[Source data]
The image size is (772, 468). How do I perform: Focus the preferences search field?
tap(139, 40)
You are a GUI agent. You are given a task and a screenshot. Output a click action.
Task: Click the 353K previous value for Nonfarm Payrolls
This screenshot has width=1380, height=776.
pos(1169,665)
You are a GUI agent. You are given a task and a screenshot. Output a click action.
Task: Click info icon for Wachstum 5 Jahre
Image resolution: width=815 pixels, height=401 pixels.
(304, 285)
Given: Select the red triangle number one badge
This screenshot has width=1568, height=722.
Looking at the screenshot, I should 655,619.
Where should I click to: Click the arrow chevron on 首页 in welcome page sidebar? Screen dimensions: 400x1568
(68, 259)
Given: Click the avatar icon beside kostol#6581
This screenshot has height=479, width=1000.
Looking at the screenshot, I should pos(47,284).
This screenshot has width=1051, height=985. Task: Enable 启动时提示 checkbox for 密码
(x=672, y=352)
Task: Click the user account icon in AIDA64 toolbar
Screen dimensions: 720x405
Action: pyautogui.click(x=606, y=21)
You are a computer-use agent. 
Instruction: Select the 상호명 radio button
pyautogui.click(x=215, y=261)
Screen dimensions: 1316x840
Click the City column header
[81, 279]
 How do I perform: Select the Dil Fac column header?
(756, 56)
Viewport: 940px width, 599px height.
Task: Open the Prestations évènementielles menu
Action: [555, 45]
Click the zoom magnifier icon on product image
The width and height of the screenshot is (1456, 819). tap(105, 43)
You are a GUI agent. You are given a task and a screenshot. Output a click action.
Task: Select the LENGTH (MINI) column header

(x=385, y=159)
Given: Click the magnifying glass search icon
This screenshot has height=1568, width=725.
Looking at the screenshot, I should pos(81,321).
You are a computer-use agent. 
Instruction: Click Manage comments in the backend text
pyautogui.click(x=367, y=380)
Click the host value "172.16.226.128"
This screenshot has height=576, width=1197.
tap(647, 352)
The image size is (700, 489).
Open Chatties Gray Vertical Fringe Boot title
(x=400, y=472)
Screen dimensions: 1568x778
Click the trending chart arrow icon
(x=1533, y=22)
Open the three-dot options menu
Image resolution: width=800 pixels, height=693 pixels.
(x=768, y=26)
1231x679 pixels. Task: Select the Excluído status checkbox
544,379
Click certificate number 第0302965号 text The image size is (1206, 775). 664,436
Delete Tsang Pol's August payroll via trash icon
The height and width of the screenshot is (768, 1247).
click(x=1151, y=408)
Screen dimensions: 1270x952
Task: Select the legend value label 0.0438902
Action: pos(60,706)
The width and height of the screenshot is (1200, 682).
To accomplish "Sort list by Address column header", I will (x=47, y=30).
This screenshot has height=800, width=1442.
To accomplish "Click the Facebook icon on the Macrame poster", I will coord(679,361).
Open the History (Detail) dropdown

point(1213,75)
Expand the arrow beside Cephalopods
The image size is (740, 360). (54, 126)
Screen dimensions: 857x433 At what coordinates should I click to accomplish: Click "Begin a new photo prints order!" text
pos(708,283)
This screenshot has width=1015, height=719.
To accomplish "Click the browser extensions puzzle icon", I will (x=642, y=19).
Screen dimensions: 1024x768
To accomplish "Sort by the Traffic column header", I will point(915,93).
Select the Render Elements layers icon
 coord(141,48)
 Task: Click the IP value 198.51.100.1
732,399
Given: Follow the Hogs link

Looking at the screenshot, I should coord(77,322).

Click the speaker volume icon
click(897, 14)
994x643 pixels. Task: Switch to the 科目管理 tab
[/Source data]
Your goal
Transcribe the entries exactly, and make each line match the original.

Exercise result
The image size is (772, 468). How do I perform: Focus the preferences search field?
tap(139, 40)
You are a GUI agent. You are given a task and a screenshot. Output a click action.
Task: Click the 353K previous value for Nonfarm Payrolls
This screenshot has width=1380, height=776.
pos(1169,665)
You are a GUI agent. You are given a task and a screenshot. Output a click action.
Task: Click info icon for Wachstum 5 Jahre
Image resolution: width=815 pixels, height=401 pixels.
(304, 285)
Given: Select the red triangle number one badge
This screenshot has width=1568, height=722.
Looking at the screenshot, I should 655,619.
Where should I click to: Click the arrow chevron on 首页 in welcome page sidebar? Screen dimensions: 400x1568
(68, 259)
Given: Click the avatar icon beside kostol#6581
This screenshot has height=479, width=1000.
Looking at the screenshot, I should pos(47,284).
This screenshot has width=1051, height=985. Task: Enable 启动时提示 checkbox for 密码
(x=672, y=352)
Task: Click the user account icon in AIDA64 toolbar
Screen dimensions: 720x405
Action: pyautogui.click(x=606, y=21)
You are a computer-use agent. 
Instruction: Select the 상호명 radio button
pyautogui.click(x=215, y=261)
Screen dimensions: 1316x840
Click the City column header
[81, 279]
 How do I perform: Select the Dil Fac column header?
(756, 56)
Viewport: 940px width, 599px height.
Task: Open the Prestations évènementielles menu
Action: [555, 45]
Click the zoom magnifier icon on product image
The width and height of the screenshot is (1456, 819). tap(105, 43)
You are a GUI agent. You are given a task and a screenshot. Output a click action.
Task: Select the LENGTH (MINI) column header

(x=385, y=159)
Given: Click the magnifying glass search icon
This screenshot has height=1568, width=725.
Looking at the screenshot, I should pos(81,321).
You are a computer-use agent. 
Instruction: Click Manage comments in the backend text
pyautogui.click(x=367, y=380)
Click the host value "172.16.226.128"
This screenshot has height=576, width=1197.
tap(647, 352)
The image size is (700, 489).
Open Chatties Gray Vertical Fringe Boot title
(x=400, y=472)
Screen dimensions: 1568x778
Click the trending chart arrow icon
(x=1533, y=22)
Open the three-dot options menu
Image resolution: width=800 pixels, height=693 pixels.
(x=768, y=26)
1231x679 pixels. Task: Select the Excluído status checkbox
544,379
Click certificate number 第0302965号 text The image size is (1206, 775). 664,436
Delete Tsang Pol's August payroll via trash icon
The height and width of the screenshot is (768, 1247).
click(x=1151, y=408)
Screen dimensions: 1270x952
Task: Select the legend value label 0.0438902
Action: pos(60,706)
The width and height of the screenshot is (1200, 682).
To accomplish "Sort list by Address column header", I will (x=47, y=30).
This screenshot has height=800, width=1442.
To accomplish "Click the Facebook icon on the Macrame poster", I will coord(679,361).
Open the History (Detail) dropdown

point(1213,75)
Expand the arrow beside Cephalopods
The image size is (740, 360). (54, 126)
Screen dimensions: 857x433 At what coordinates should I click to accomplish: Click "Begin a new photo prints order!" text
pos(708,283)
This screenshot has width=1015, height=719.
To accomplish "Click the browser extensions puzzle icon", I will (x=642, y=19).
Screen dimensions: 1024x768
To accomplish "Sort by the Traffic column header", I will point(915,93).
Select the Render Elements layers icon
 coord(141,48)
 Task: Click the IP value 198.51.100.1
732,399
Given: Follow the Hogs link

Looking at the screenshot, I should coord(77,322).

Click the speaker volume icon
click(897, 14)
994x643 pixels. Task: Switch to the 科目管理 tab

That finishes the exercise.